I am studying multivariable calculus and I noticed that whenever we want a function with an infinite number of maxima or minima, we usually pick periodic functions. There are examples of non-periodic ones, for example $$f(x,y)=x^2+4y^2-4xy+2$$
(picked up from this post).
I was wondering, can we find an example of such a function, with domain of definition being a bounded set, a ball for example, with an infinite number of local/global minima/maxima (of course, not periodical)? Or is this something not permitted due to the compactness of the closure of the ball? Is there any difference between one variable and many variables?
I am mainly interested in what happens when talking about non-constant functions of class $C^1$. Thanks in advance.

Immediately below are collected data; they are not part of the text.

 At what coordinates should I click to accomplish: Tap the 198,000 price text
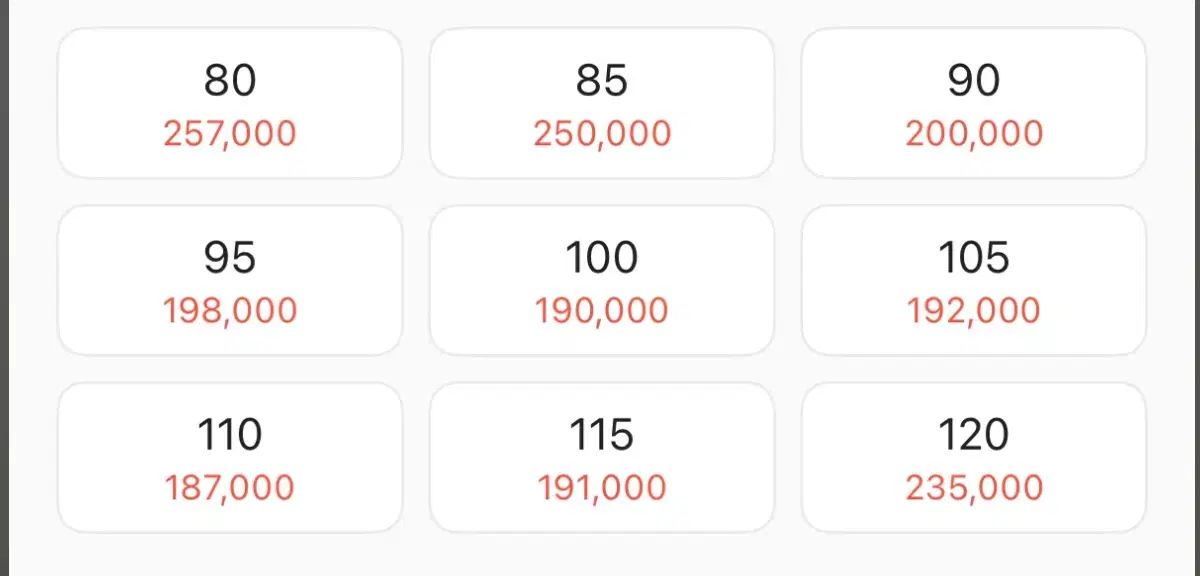(230, 311)
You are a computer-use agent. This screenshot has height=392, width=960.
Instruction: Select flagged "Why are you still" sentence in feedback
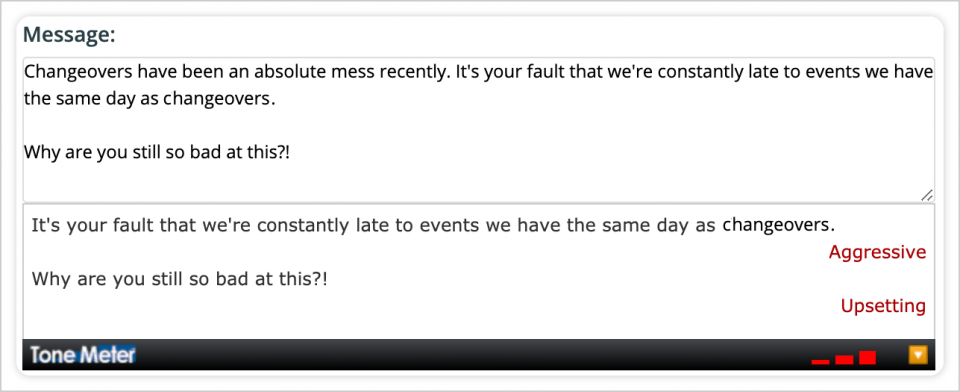[180, 279]
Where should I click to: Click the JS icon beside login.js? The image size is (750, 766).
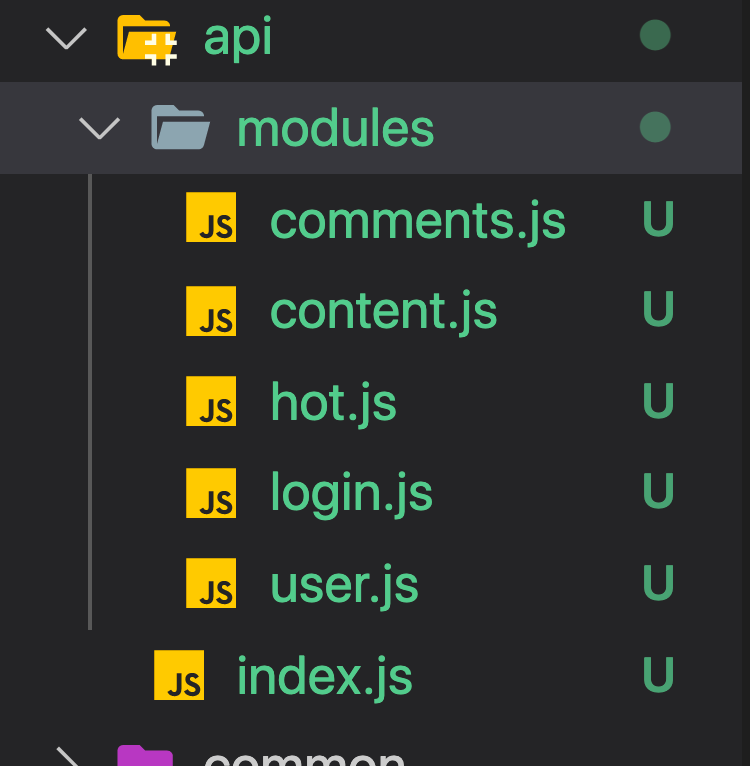click(211, 492)
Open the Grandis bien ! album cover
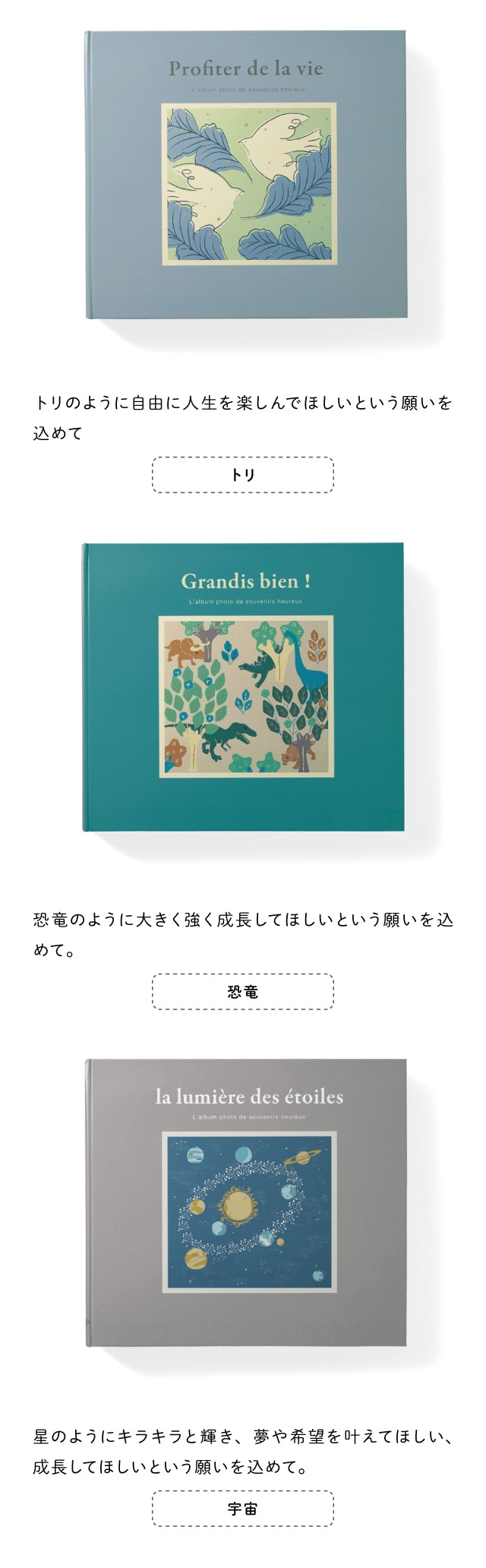 243,687
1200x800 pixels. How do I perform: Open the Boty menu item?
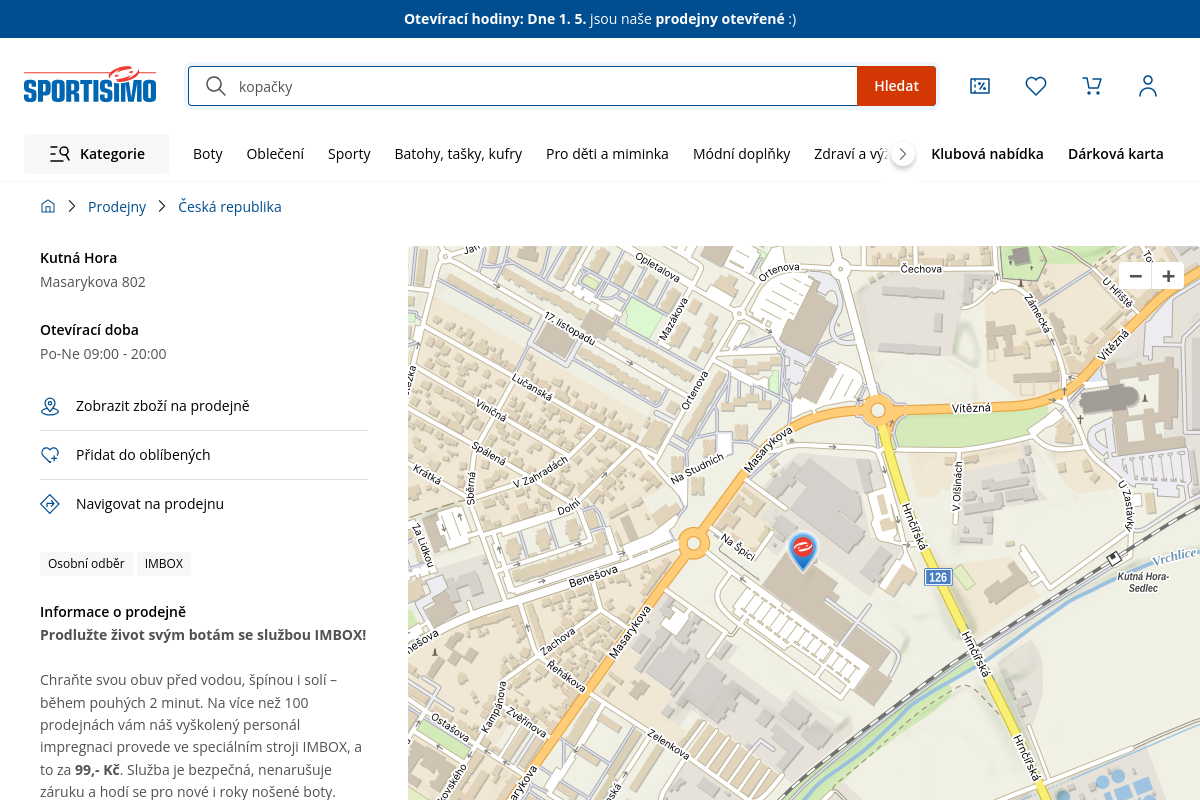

EDIT: The answer was easy and provided by $f$ above and in the comments. I had strict minima/maxima in mind, so the question is now about strict points:
Can I can always find a $C^1$ non-constant function defined on a ball, with an infinite number of strict maxima – for example – that is points inside the ball at which the maximum is attained and all the other points in the ball have strictly smaller values?
Best Answer
Let $D$ be the open ball and $A\subset D$ be any non-empty, relatively closed subset.
Then $r(x):=\frac12\operatorname{dist}(x,A\cup\partial D)$ is continuous and $$ f(x)=\begin{cases}\left(\int_{B(r(x),x)}r(x)\,\mathrm dx\right)^2&r(x)>0\\0&r(x)=0\end{cases}$$ is $C^1(D)$ with local (and at the same time global) minima precisely at the points $\in A$. In order to have strict minima, just make sure that $A$ is discrete.